- _Exercise prompt_:
Please copy, character for character, only the lines of the data that start with the line containing "Screen dimensions: 2576x1120" and go on through the line containing "tap(328, 650)", including both of those lines.

— Begin —

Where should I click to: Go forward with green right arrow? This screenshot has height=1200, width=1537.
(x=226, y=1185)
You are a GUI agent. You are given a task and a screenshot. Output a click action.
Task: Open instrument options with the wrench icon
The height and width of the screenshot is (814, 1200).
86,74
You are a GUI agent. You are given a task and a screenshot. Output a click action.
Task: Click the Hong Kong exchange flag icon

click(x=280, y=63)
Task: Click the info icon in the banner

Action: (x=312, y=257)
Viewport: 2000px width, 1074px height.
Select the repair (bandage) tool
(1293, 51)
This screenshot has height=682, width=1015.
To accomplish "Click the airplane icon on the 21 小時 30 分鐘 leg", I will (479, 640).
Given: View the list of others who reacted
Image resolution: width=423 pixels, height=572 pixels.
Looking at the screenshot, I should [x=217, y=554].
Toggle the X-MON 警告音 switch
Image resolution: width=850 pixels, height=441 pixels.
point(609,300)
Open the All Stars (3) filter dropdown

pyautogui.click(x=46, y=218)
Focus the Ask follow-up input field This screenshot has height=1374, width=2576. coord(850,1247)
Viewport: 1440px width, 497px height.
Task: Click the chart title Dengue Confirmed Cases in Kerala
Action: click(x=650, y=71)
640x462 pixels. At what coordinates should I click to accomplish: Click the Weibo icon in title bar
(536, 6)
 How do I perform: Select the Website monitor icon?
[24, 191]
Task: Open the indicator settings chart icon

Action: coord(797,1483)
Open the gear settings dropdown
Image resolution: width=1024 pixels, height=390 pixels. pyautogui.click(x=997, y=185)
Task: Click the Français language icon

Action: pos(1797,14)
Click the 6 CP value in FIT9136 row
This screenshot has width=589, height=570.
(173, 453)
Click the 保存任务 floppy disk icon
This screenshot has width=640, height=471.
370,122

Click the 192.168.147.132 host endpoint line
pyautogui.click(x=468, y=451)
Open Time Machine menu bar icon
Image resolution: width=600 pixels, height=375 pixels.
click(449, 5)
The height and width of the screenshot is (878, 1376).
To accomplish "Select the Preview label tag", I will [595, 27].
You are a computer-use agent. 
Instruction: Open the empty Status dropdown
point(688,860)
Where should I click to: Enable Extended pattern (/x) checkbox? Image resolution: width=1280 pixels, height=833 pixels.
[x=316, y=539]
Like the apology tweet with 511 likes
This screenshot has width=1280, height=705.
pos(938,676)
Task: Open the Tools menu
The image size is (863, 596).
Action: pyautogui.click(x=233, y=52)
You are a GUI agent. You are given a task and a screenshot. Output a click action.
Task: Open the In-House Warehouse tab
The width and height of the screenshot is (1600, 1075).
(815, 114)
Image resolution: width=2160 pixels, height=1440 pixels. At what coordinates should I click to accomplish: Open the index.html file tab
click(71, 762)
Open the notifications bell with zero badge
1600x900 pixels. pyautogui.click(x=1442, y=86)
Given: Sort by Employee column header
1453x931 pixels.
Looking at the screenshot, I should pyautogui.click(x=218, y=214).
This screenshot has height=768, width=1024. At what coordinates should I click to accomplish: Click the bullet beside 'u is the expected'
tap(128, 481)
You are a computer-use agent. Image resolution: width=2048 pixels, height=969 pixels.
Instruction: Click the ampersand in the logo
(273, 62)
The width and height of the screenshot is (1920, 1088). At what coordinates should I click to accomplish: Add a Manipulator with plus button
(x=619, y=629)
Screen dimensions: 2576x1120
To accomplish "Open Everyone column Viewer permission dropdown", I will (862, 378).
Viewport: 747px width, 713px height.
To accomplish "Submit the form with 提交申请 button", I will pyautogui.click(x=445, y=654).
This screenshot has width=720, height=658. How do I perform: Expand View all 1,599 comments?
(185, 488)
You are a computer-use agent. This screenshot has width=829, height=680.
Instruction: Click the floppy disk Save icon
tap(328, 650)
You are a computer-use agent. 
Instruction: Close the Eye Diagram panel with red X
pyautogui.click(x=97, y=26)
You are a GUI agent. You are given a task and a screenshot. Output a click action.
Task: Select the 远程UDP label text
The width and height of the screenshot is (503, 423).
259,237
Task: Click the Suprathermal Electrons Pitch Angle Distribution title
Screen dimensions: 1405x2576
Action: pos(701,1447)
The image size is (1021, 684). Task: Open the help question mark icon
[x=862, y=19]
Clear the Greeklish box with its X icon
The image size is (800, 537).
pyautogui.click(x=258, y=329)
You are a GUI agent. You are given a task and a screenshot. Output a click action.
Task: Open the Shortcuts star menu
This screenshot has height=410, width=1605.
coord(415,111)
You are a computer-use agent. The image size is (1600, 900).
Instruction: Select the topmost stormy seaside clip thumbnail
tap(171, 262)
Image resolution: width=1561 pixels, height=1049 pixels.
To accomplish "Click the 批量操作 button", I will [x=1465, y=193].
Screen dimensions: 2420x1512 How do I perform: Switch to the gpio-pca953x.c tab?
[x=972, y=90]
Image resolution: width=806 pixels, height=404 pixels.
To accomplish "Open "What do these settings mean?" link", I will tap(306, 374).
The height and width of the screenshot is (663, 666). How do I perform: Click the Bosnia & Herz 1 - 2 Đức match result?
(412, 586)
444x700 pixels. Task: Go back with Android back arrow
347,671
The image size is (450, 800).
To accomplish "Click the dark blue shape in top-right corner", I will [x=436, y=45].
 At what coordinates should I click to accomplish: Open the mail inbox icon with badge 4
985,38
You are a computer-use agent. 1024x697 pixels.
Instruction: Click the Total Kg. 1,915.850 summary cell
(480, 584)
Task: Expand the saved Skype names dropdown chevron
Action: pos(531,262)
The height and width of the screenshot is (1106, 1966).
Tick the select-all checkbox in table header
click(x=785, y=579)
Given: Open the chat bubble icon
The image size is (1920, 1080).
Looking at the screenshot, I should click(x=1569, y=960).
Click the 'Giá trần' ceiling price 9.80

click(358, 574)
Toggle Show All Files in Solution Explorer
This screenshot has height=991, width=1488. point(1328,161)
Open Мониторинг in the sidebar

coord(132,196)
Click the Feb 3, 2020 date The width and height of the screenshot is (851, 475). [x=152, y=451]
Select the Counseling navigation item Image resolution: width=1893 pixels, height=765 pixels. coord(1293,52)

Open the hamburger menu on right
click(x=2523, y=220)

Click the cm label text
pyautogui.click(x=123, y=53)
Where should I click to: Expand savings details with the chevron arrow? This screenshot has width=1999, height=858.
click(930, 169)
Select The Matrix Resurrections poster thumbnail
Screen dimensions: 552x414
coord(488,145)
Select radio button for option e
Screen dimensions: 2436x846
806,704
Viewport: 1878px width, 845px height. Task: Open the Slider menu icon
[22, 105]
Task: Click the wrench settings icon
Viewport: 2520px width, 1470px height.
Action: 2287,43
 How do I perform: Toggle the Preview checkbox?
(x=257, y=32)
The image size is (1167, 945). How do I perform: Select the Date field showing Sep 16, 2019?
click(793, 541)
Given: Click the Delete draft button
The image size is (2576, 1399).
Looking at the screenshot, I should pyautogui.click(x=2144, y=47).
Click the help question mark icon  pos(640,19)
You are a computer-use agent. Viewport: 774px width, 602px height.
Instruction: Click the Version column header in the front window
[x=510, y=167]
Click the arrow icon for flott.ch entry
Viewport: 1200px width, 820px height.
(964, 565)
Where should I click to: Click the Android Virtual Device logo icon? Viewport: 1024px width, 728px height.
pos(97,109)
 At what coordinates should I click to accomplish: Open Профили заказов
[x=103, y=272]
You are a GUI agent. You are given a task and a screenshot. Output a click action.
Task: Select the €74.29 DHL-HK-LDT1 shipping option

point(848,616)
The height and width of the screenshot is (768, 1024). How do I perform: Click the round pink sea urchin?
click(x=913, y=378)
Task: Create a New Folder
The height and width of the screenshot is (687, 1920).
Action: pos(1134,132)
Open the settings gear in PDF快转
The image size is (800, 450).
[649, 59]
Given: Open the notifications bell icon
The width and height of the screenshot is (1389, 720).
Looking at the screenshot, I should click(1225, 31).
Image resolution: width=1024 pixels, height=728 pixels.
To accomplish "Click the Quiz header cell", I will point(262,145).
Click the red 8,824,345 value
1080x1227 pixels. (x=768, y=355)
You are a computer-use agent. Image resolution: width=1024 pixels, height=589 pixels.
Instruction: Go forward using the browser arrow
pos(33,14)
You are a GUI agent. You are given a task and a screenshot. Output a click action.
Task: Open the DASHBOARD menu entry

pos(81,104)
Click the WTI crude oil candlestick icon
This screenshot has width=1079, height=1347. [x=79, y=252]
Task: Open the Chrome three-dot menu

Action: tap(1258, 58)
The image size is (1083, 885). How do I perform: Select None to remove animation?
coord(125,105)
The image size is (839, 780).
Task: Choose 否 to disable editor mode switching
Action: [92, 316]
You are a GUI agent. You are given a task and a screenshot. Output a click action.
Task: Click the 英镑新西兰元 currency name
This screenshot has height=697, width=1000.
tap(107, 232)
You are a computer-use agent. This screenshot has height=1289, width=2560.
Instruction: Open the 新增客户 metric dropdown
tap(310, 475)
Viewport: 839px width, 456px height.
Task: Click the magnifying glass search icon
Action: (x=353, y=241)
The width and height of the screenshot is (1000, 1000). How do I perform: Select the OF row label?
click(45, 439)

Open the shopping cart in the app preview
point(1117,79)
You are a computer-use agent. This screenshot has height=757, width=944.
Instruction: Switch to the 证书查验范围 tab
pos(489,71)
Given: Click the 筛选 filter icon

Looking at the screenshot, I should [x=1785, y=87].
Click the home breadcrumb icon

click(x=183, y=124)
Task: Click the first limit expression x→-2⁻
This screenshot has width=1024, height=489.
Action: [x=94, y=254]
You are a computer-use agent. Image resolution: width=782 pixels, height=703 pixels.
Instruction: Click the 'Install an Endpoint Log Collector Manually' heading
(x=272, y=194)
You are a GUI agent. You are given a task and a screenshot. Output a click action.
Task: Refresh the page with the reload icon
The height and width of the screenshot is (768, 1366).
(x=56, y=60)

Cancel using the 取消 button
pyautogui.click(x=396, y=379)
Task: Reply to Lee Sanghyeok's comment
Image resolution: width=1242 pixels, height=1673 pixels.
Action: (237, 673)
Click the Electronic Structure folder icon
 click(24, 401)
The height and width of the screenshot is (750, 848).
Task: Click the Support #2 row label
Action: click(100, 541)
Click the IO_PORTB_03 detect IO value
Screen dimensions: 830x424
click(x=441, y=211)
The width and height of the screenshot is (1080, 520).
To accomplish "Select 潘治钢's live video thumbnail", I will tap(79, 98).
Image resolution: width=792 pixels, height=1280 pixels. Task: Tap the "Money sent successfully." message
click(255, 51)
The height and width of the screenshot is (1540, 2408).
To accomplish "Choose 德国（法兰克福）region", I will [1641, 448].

— End —

- _Task answer_:
Screen dimensions: 2576x1120
To accomplish "Open Everyone column Viewer permission dropdown", I will (862, 378).
Viewport: 747px width, 713px height.
To accomplish "Submit the form with 提交申请 button", I will pyautogui.click(x=445, y=654).
This screenshot has width=720, height=658. How do I perform: Expand View all 1,599 comments?
(185, 488)
You are a computer-use agent. This screenshot has width=829, height=680.
Instruction: Click the floppy disk Save icon
tap(328, 650)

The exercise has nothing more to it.